St. Reinoldi in Rupelrath
Zu den Bergischen „Bonten Kerken“ gehört auch die Rupelrather Kapelle. Im gotischen Chorbau findet sich eine Darstellung des Jüngsten Gerichts, ähnlich denen in Lieberhausen und Marienberghausen (Ende 15. Jh.).

Das Lindlarer „Frauenhäuschen“
Der Wohnplatz Frauenhäuschen besteht nur noch aus der namengebenden Kapelle. Erstmals erwähnt wurde das strohgedeckte „Hilgenhuyß zu frauwen wyden“ im Jahre 1490.

Luzia-Kapelle in Klause
Teil des Lindlarer Kapellenkranzes ist auch die der Luzia, Helferin bei Augenleiden, geweihte Kapelle. Der Bau wurde 1490 erstmals erwähnt, ist aber deutlich älter.

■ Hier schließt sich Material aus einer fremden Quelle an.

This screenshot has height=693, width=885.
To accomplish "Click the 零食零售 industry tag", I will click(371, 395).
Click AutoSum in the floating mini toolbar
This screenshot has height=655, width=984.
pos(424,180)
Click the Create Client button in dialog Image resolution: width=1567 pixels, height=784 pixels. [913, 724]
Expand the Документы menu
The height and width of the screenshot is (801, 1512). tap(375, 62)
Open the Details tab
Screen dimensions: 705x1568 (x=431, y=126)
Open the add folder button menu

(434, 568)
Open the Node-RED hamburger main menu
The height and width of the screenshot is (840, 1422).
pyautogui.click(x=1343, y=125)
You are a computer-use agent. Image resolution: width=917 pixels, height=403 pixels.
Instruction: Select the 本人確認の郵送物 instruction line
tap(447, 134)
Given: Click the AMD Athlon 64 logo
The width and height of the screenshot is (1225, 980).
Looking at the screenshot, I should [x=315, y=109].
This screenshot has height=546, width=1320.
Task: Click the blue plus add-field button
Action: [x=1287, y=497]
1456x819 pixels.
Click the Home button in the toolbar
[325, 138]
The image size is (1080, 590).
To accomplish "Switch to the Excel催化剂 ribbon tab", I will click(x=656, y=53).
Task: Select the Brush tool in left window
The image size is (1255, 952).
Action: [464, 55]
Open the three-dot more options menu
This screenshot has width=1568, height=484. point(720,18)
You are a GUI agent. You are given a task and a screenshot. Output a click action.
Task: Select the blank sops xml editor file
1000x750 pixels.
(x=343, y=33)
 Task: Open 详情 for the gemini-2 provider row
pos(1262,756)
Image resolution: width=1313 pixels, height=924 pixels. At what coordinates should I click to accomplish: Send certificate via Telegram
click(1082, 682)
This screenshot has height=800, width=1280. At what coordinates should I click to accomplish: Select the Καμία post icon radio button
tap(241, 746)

Ökumenische Schöpfungskapelle Remshagen
Am Ende eines fröhlichen Gemeindeabends stand der Vertrag auf einem Bierdeckel: „Mit Leib und Seele, Geld und Gut“ wollte sich die Dorfgemeinschaft für den Bau einer ökumenischen Kapelle einsetzen, die 2002 tatsächlich eingeweiht wurde.

Fatima-Kapelle in Much
Anlass für die Kapellenstiftung der Eheleute Wirges war neben der Trauer um die beiden im Zweiten Weltkrieg verlorenen Söhne und die Dankbarkeit für die zwei heimgekehrten auch die Verschonung Muchs durch die einrückenden Amerikaner.

Die Werscher Germana-Kapelle
Ursprünglich trug der Kapellenbau von 1714 das Patrozinium der Heiligen Dreifaltigkeit. 1889, in deutsch-nationaler Zeit, weihte Pfarrer Adams sie nach künstlerischer Neuausstattung auf die heilige Germana (Germaine Cousin).

Rückreise nach Bensberg (ca. 18.15 Uhr) und Köln (ca. 19.00 Uhr).

Änderungen im Programmverlauf und in der Organisation bleiben vorbehalten.